La ceremonia de “purificación” y entrega del Bastón de Mando al presidente de la Suprema Corte de Justicia de la Nación (SCJN), Hugo Aguilar Ortiz, realizada el 1 de septiembre de 2025 en el Zócalo capitalino, tuvo un costo de un millón 254 mil pesos, financiados con recursos públicos y destinados a una logística que incluyó baños portátiles VIP, catering y montaje de escenario.

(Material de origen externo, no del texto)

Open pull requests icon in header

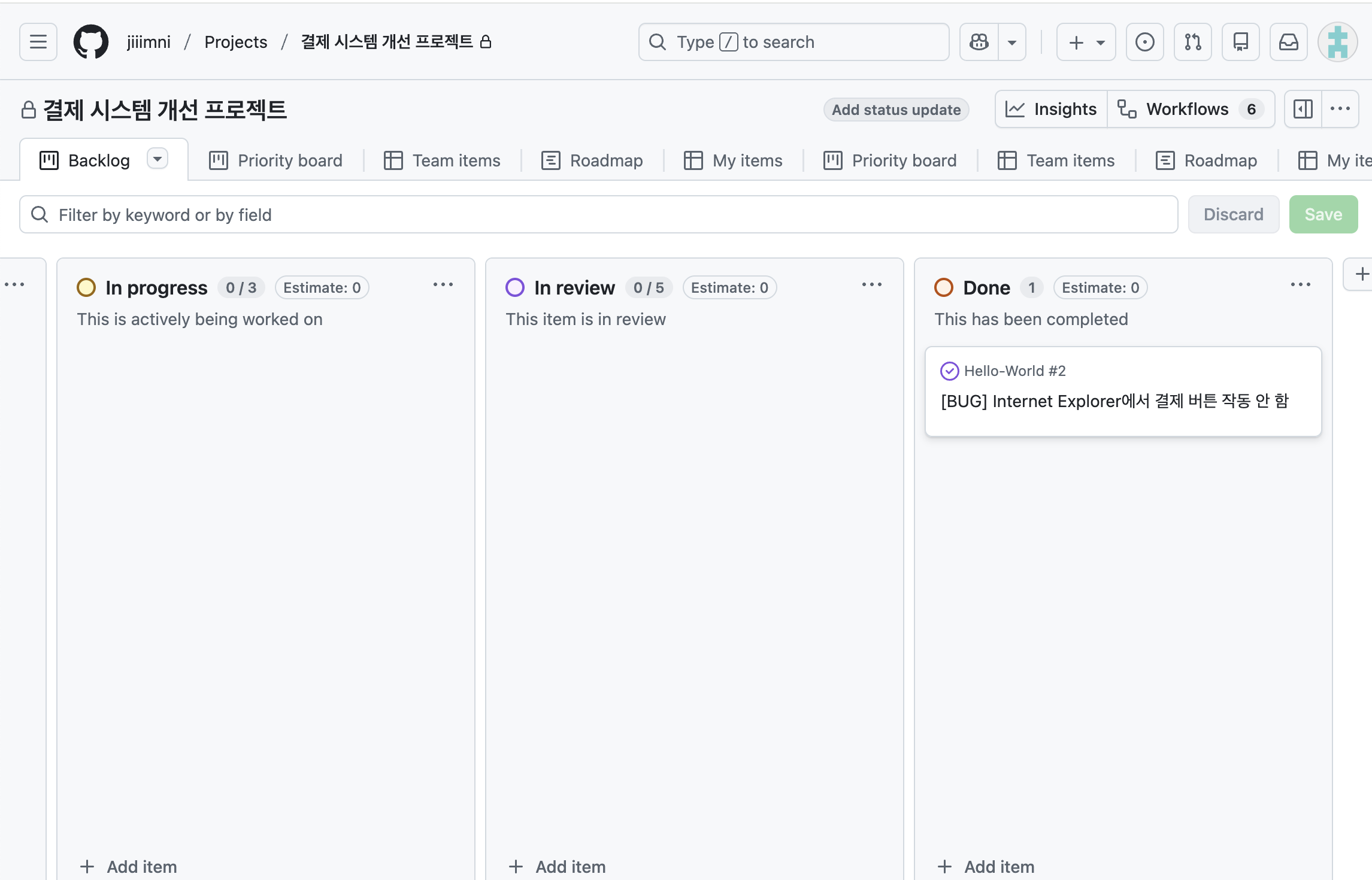pyautogui.click(x=1192, y=42)
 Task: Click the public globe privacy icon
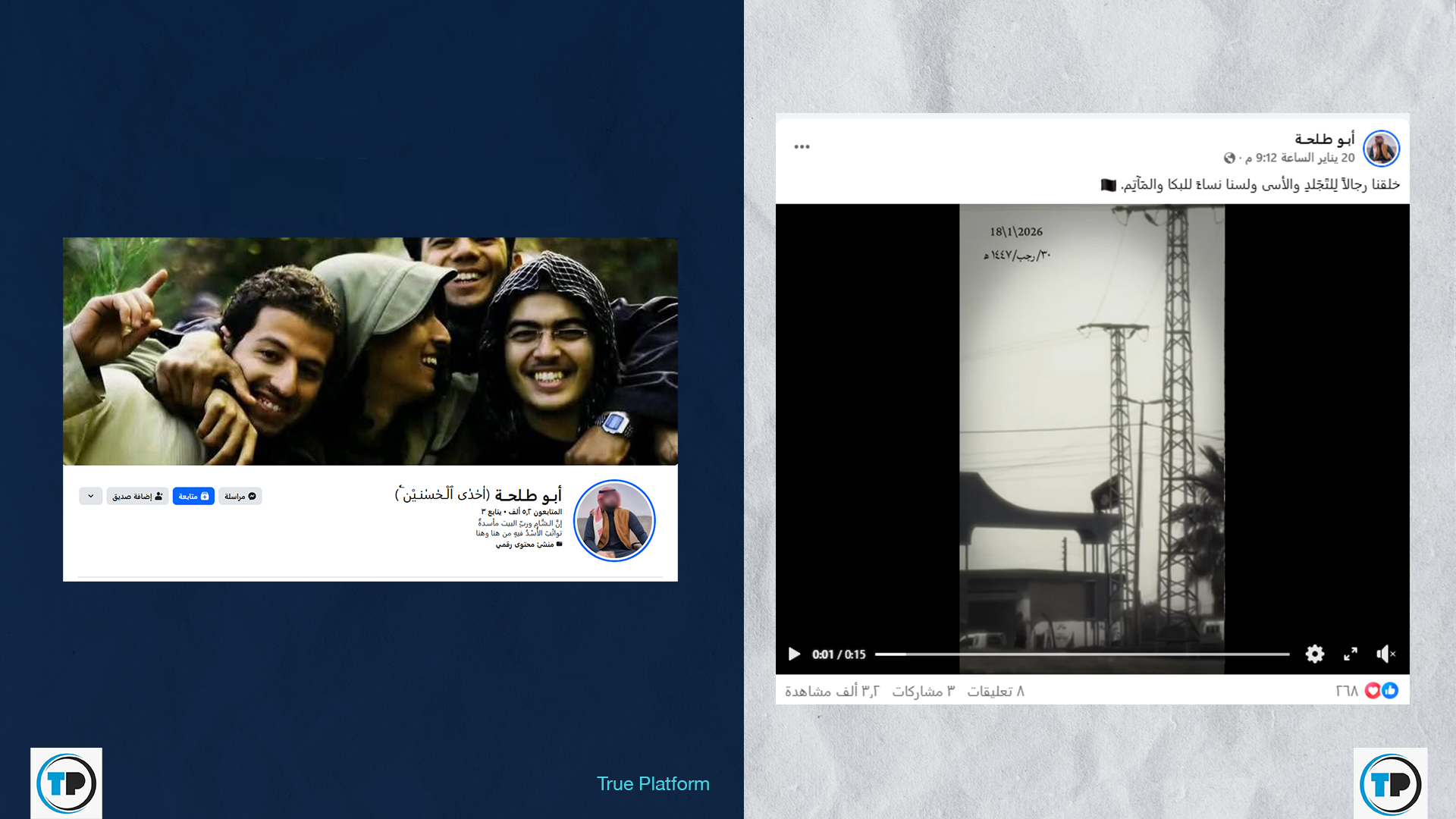(x=1229, y=158)
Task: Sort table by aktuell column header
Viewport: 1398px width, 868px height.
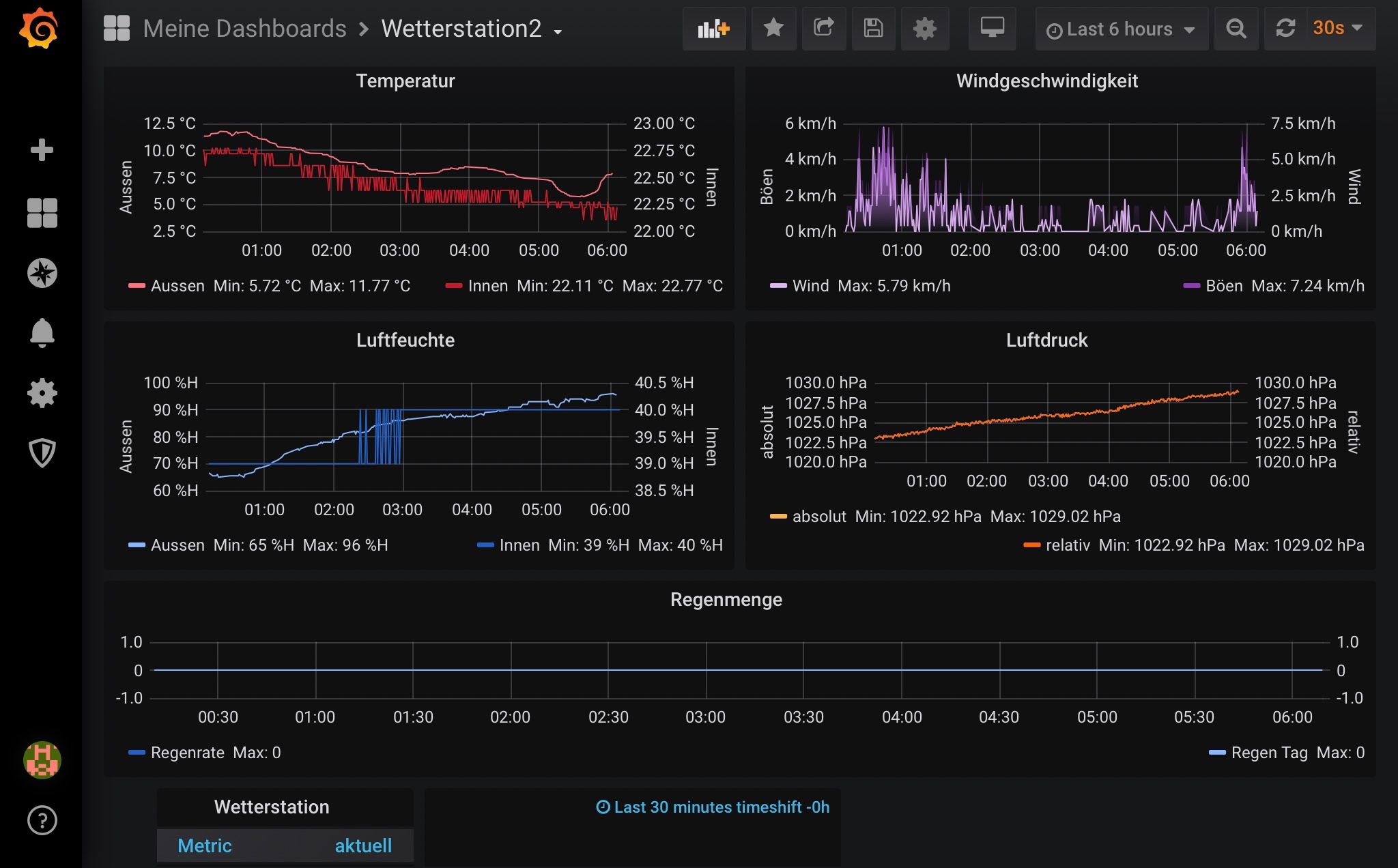Action: [x=363, y=846]
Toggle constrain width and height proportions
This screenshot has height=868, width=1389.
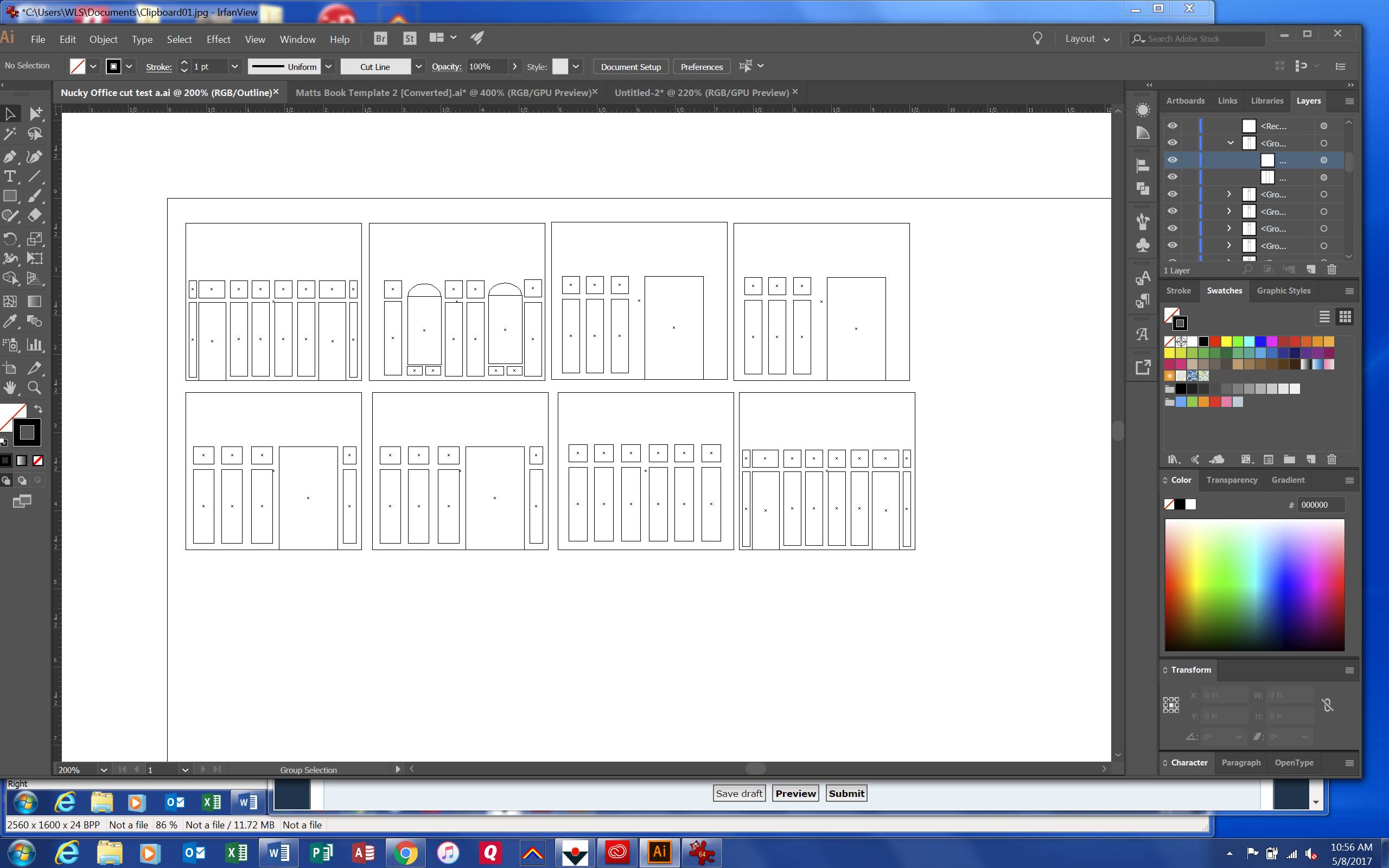coord(1327,705)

De acuerdo con información obtenida vía transparencia por el periodista Fernando González, de El Universal, la SCJN reportó gastos por audio profesional, micrófonos inalámbricos, renta de templete, pabellón de aluminio, viniles, tarima con acabado de charol blanco, coffee break, box lunch, ensaladas y bocadillos. Solo el servicio de catering, contratado a cinco proveedores, representó cerca de 260 mil pesos.

Sin embargo, en respuesta oficial, la propia Suprema Corte aseguró no haber encontrado registro alguno de remuneración para las personas indígenas que participaron en el ritual, pese a que fueron el eje simbólico del evento. Médicas tradicionales y representantes de comunidades originarias encabezaron la ceremonia, pero no aparecen en la contabilidad.

La omisión abrió cuestionamientos sobre las condiciones en las que se dio su participación: traslados, hospedaje, viáticos y trato institucional, aspectos que no quedaron documentados. La reivindicación cultural tuvo presupuesto, pero no honorarios.

Mientras los baños VIP y el coffee break quedaron debidamente facturados, la participación indígena quedó, al menos en papel, como un acto de fe. Todo muy espiritual, salvo cuando llegó la factura.

El contraste entre el discurso de inclusión y la ausencia de pagos a quienes protagonizaron el ritual vuelve a colocar a la Corte en el centro de la crítica. Recursos públicos para la escenografía, austeridad para los símbolos humanos.